WORK ITEM: Reproduce word for word the lines between the one containing "Sort by the PID column header" and the end of the entries below, both inclusive; leave out pictures.
::: THE RECORDS :::
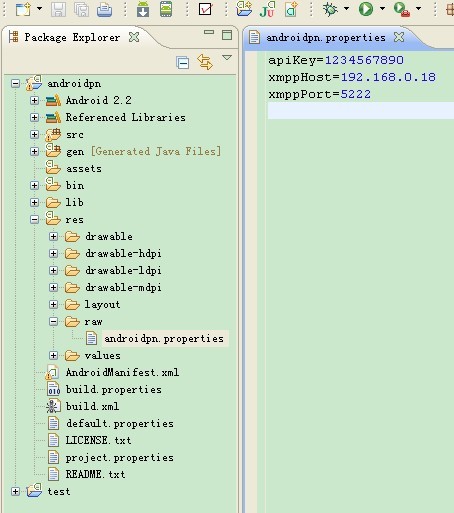Click the empty highlighted line in the editor
454x513 pixels.
point(361,111)
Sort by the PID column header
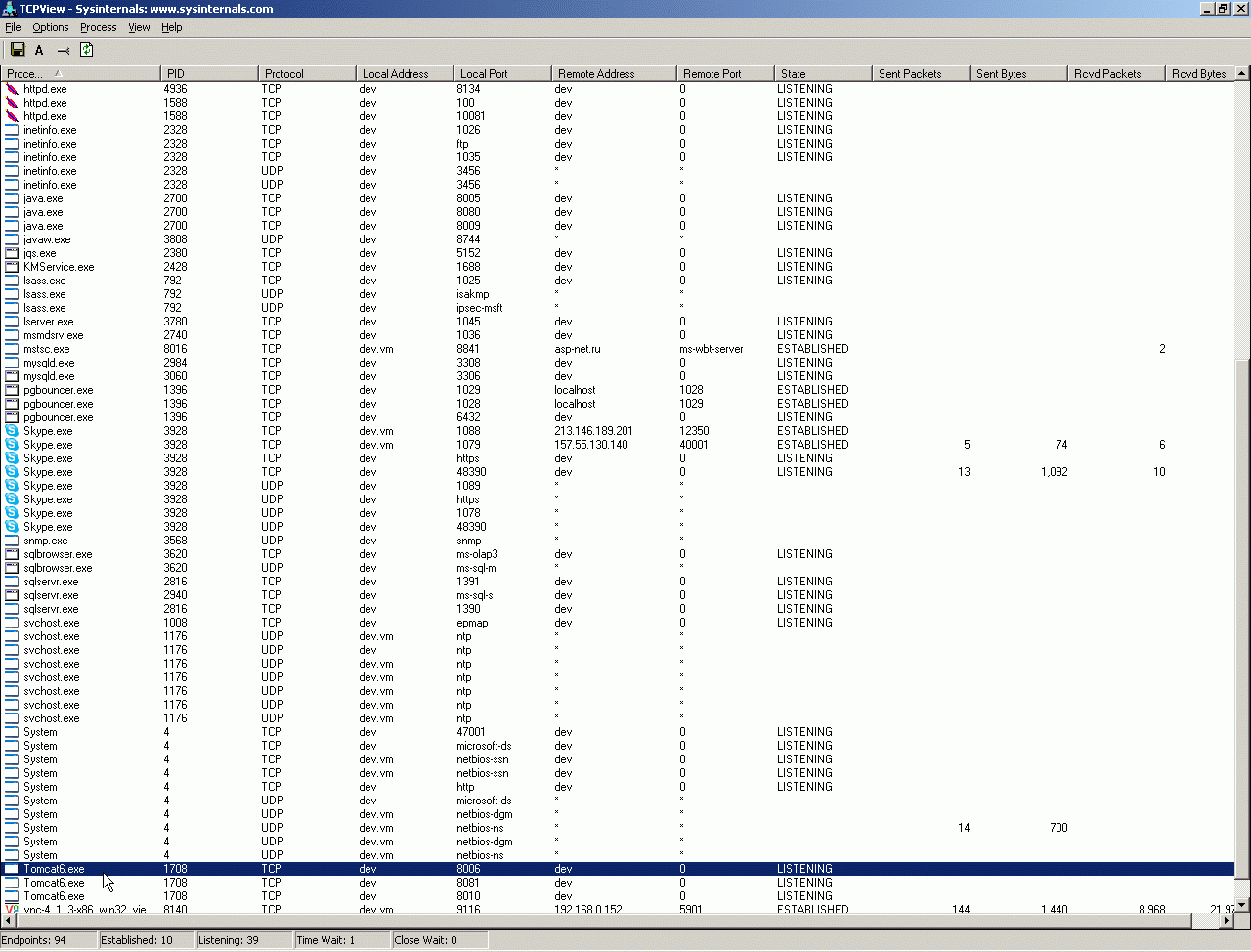Screen dimensions: 1251x952 209,73
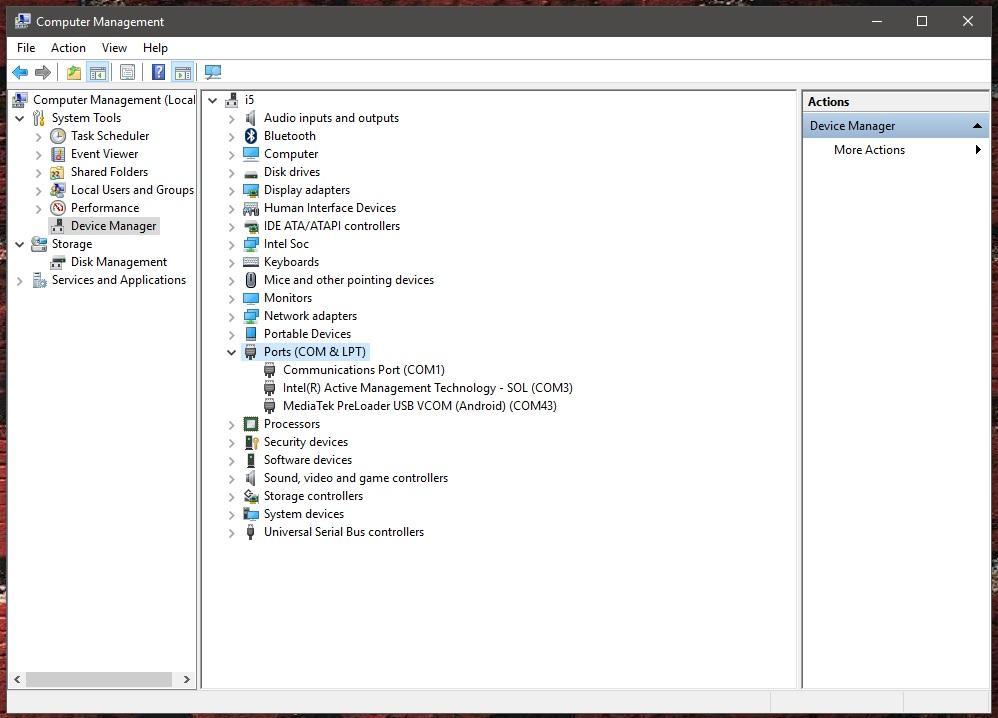
Task: Click Scan for hardware changes monitor icon
Action: pyautogui.click(x=213, y=72)
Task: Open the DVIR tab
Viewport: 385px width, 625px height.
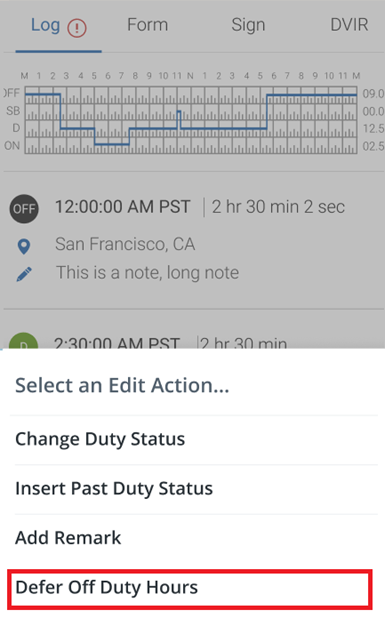Action: click(x=349, y=25)
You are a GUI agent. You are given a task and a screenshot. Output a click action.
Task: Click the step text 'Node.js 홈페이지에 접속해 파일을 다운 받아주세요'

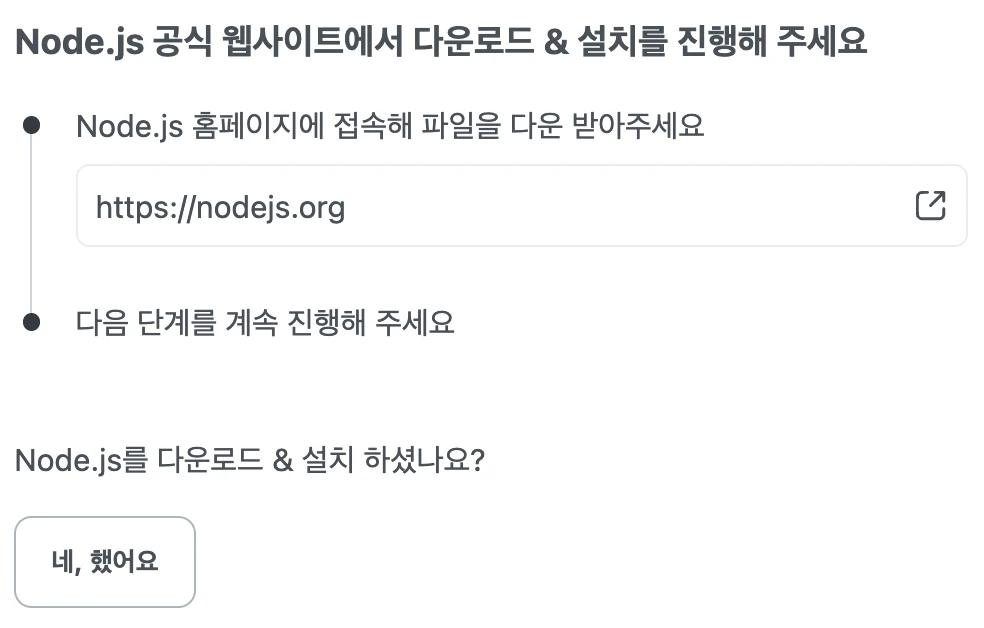point(390,126)

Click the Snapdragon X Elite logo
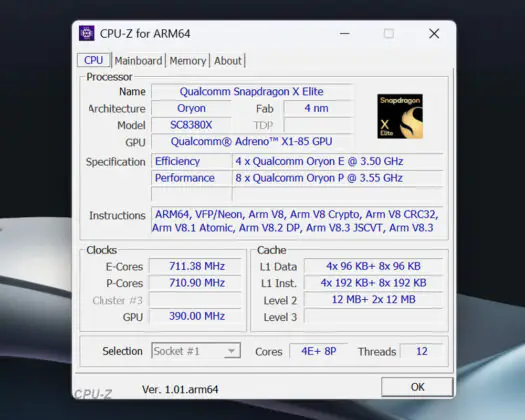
:::
TASK RESPONSE:
Sort by the PID column header
Screen dimensions: 1251x952 209,73
Task: Click Scan for hardware changes monitor icon
Action: pyautogui.click(x=213, y=72)
Task: Open the DVIR tab
Viewport: 385px width, 625px height.
Action: click(x=349, y=25)
You are a GUI agent. You are given a task and a screenshot. Output a click action.
Task: Click the step text 'Node.js 홈페이지에 접속해 파일을 다운 받아주세요'

point(390,126)

Click the Snapdragon X Elite logo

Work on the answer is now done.